(DATASET ENTRIES)

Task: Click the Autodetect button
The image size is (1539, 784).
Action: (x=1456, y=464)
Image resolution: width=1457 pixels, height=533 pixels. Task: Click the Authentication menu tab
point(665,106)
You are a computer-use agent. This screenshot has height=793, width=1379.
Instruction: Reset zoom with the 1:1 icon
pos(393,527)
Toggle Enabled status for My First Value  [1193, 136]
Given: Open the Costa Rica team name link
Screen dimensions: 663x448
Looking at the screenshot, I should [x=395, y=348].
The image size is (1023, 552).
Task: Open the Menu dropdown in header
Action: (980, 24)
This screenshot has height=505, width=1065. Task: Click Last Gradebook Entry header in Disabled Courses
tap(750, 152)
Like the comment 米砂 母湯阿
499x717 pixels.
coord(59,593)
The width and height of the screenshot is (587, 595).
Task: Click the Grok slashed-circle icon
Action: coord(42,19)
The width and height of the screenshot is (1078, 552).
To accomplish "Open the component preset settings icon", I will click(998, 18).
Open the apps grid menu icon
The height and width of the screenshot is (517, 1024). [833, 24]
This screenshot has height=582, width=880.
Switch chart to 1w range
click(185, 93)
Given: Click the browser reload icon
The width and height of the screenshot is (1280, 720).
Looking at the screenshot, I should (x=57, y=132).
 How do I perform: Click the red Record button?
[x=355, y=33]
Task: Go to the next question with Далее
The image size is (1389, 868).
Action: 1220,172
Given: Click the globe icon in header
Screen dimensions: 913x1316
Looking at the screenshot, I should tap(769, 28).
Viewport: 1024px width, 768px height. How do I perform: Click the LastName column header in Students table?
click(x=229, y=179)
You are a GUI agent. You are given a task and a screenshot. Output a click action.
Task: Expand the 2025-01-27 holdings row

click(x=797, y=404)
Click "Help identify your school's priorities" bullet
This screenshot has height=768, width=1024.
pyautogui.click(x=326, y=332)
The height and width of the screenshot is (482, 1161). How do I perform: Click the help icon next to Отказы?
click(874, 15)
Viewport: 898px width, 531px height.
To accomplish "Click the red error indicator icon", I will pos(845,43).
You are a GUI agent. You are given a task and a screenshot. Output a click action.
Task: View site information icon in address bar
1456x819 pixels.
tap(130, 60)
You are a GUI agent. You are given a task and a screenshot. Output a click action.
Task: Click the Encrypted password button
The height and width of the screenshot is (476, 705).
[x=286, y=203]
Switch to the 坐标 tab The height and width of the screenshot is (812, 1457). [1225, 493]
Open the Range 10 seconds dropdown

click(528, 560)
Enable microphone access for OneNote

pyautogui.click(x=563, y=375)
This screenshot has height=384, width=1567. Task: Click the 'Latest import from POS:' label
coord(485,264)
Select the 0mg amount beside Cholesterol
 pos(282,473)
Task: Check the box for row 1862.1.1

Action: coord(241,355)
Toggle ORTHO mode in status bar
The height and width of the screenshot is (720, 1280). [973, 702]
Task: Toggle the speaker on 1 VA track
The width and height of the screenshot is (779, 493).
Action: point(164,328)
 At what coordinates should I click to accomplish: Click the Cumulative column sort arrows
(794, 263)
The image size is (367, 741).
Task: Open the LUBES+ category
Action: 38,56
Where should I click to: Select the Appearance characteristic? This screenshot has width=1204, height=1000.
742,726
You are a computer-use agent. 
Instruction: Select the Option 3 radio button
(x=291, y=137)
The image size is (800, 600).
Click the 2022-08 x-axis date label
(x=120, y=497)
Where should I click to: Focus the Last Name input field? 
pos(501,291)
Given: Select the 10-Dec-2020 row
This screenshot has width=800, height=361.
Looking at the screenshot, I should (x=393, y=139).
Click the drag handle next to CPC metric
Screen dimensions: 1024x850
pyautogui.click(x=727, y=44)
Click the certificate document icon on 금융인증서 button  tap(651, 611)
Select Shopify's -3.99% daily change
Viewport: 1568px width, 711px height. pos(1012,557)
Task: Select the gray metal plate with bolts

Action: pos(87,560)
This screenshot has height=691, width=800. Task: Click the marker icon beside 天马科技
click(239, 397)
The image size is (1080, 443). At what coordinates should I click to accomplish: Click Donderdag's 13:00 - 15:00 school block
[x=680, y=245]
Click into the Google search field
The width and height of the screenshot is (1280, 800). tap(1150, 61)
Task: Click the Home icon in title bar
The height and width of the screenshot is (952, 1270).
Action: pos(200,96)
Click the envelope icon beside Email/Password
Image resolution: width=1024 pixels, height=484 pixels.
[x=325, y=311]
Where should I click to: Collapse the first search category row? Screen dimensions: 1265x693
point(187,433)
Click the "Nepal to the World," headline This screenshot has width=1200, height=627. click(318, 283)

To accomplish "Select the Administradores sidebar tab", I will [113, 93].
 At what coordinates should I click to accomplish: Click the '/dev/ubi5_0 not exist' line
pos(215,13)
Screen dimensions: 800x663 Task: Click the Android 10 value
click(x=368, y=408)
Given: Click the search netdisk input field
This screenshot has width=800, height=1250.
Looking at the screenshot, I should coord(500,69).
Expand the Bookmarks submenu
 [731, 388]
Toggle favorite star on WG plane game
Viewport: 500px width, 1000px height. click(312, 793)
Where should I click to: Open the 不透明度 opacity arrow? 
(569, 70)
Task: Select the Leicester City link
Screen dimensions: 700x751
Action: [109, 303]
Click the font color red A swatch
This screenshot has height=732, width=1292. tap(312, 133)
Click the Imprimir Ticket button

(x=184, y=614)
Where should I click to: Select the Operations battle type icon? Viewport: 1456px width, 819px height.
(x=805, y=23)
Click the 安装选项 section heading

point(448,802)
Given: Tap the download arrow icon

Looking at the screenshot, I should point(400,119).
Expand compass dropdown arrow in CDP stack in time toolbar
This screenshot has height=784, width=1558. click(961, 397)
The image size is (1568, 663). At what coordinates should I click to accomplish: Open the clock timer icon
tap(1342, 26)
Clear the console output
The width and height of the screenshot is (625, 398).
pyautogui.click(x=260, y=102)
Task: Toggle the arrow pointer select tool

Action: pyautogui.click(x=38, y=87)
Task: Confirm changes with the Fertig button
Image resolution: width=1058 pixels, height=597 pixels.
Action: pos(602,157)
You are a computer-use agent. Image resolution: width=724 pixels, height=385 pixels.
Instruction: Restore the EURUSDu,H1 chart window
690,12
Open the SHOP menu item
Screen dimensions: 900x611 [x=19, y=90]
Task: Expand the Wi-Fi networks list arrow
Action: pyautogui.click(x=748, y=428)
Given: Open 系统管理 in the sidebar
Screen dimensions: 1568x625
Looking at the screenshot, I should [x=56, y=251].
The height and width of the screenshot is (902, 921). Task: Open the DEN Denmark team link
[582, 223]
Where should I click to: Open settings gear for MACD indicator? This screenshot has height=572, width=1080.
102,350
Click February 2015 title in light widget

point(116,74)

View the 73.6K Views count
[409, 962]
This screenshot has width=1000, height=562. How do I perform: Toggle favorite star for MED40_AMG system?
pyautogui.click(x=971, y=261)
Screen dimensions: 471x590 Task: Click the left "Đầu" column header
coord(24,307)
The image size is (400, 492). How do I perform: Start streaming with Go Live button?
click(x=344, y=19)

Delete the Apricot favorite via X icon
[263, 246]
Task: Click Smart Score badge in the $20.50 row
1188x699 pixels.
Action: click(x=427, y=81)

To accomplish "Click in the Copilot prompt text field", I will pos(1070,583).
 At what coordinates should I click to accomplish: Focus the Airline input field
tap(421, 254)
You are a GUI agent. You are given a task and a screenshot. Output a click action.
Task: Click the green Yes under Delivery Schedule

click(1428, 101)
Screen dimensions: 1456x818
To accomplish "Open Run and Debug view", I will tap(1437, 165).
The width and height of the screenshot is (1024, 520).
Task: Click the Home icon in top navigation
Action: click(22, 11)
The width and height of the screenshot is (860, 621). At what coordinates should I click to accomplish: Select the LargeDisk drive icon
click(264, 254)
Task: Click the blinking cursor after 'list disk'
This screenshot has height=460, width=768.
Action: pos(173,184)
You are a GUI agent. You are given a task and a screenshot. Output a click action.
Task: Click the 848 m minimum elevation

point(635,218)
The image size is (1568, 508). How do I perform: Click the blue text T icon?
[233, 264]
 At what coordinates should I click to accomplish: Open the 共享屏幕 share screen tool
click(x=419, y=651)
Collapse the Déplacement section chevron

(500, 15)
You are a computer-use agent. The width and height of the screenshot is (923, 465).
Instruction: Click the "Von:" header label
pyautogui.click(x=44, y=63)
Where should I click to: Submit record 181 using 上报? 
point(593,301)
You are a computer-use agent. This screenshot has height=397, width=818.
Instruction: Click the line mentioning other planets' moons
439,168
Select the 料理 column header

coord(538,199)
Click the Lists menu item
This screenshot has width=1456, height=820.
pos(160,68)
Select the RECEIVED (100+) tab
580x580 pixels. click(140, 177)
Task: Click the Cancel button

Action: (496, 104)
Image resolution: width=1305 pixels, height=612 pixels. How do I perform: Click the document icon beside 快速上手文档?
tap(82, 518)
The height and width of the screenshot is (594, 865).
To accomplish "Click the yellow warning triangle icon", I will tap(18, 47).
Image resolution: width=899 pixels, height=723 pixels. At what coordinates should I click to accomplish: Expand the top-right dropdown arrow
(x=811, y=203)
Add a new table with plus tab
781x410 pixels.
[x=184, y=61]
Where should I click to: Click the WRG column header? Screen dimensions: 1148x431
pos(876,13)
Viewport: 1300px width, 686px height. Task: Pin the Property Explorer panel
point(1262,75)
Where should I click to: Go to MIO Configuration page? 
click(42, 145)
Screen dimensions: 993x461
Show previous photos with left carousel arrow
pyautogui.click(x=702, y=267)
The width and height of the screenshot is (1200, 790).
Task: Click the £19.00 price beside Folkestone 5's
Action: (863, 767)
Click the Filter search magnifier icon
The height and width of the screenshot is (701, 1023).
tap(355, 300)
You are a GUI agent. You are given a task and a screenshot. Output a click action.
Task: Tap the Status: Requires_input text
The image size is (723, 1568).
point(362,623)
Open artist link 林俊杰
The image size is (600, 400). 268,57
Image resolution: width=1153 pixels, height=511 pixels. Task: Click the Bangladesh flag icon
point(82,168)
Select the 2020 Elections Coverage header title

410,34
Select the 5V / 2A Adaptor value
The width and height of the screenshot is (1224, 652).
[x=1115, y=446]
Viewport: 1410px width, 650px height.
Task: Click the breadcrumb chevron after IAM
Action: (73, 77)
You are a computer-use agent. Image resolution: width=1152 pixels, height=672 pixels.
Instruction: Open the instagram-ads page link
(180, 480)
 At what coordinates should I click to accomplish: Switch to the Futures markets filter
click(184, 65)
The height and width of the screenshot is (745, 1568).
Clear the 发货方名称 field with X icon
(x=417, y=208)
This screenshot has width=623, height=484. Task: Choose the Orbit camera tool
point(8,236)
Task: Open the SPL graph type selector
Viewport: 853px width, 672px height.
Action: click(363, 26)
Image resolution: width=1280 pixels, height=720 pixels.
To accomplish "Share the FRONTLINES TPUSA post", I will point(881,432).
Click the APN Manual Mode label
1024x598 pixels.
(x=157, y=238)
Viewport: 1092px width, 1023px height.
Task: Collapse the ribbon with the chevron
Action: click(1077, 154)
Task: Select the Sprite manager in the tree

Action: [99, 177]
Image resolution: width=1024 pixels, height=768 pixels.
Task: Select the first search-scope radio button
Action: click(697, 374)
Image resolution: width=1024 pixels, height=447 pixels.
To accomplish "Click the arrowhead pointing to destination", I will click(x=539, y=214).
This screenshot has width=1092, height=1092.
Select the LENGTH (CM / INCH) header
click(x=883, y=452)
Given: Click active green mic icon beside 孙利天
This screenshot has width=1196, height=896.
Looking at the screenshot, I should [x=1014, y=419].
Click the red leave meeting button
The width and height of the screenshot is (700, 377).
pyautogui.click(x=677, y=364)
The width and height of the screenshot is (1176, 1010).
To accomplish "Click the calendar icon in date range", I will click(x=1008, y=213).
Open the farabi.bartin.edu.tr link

(End DATASET ENTRIES)

Restate word for word the lines of the data above, starting at the line containing "This screenshot has height=460, width=768." and ending at the line containing "Screen dimensions: 993x461", both included, and nothing more.

This screenshot has height=460, width=768.
Action: pos(173,184)
You are a GUI agent. You are given a task and a screenshot. Output a click action.
Task: Click the 848 m minimum elevation

point(635,218)
The image size is (1568, 508). How do I perform: Click the blue text T icon?
[233, 264]
 At what coordinates should I click to accomplish: Open the 共享屏幕 share screen tool
click(x=419, y=651)
Collapse the Déplacement section chevron

(500, 15)
You are a computer-use agent. The width and height of the screenshot is (923, 465).
Instruction: Click the "Von:" header label
pyautogui.click(x=44, y=63)
Where should I click to: Submit record 181 using 上报? 
point(593,301)
You are a computer-use agent. This screenshot has height=397, width=818.
Instruction: Click the line mentioning other planets' moons
439,168
Select the 料理 column header

coord(538,199)
Click the Lists menu item
This screenshot has width=1456, height=820.
pos(160,68)
Select the RECEIVED (100+) tab
580x580 pixels. click(140, 177)
Task: Click the Cancel button

Action: (496, 104)
Image resolution: width=1305 pixels, height=612 pixels. How do I perform: Click the document icon beside 快速上手文档?
tap(82, 518)
The height and width of the screenshot is (594, 865).
To accomplish "Click the yellow warning triangle icon", I will tap(18, 47).
Image resolution: width=899 pixels, height=723 pixels. At what coordinates should I click to accomplish: Expand the top-right dropdown arrow
(x=811, y=203)
Add a new table with plus tab
781x410 pixels.
[x=184, y=61]
Where should I click to: Click the WRG column header? Screen dimensions: 1148x431
pos(876,13)
Viewport: 1300px width, 686px height. Task: Pin the Property Explorer panel
point(1262,75)
Where should I click to: Go to MIO Configuration page? 
click(42, 145)
Screen dimensions: 993x461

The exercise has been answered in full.